We can’t just let the person who shouts loudest win. As leaders, if we’re going to give our people more authority, it’s our job to ensure they are ready to make decisions, defend their choices, and offer their peers feedback in a professional and respectful manner. Training focused on soft skills can often be overlooked, but in the future of work, this needs to be a priority.

It’s critical that our people feel empowered to take ownership of their own performance but also have the confidence to challenge their colleagues in order to build a stronger team. We simply have to invest in the development of soft skills if they’re to be responsible for both individual and collective performance.

And upskilling is critical at all levels. As a leader, If I’m going to give our people more autonomy, I need to re-adjust, re-evaluate, and ensure I’m investing in my own development too. Otherwise, I am failing them before I even begin.

Building a better future of work

Our recruitment consultants are given more power to make more significant decisions, be proactive, and contribute to bigger and larger discussions. This is highly impactful – not just for the career progression of the individual - but for the success of the business. Removing these traditional barriers gives people from all levels of seniority more opportunities to contribute to important decisions. And I think this can only be a good thing.

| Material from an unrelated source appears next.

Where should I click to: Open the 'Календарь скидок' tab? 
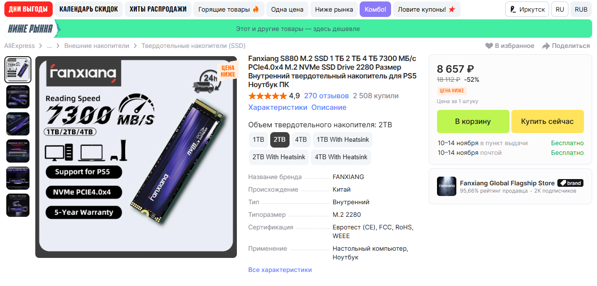(x=88, y=10)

If big decisions are to be made only by those sat in a boardroom, it’s tough to paint a real picture of what’s happening on the ground. But by including those who understand the needs of our candidates and clients – we can make more informed decisions that will ultimately benefit our customers and our business.

I strongly believe that this isn’t just the right decision for our own people, but for the businesses and professionals we serve.

Changing perspectives

We have to keep challenging our own perspective. If we want to build a workforce that’s fit for the future, we have to think differently and always consider areas for improvement. Now, more than ever before, it’s time to shake off old habits and ways of working that simply aren’t conducive to productivity and long-term success.

Forcing ourselves to re-discover, re-imagine, and re-shape will help us to build the future of work. And I believe that empowering our people – people at all levels – will be a critical step.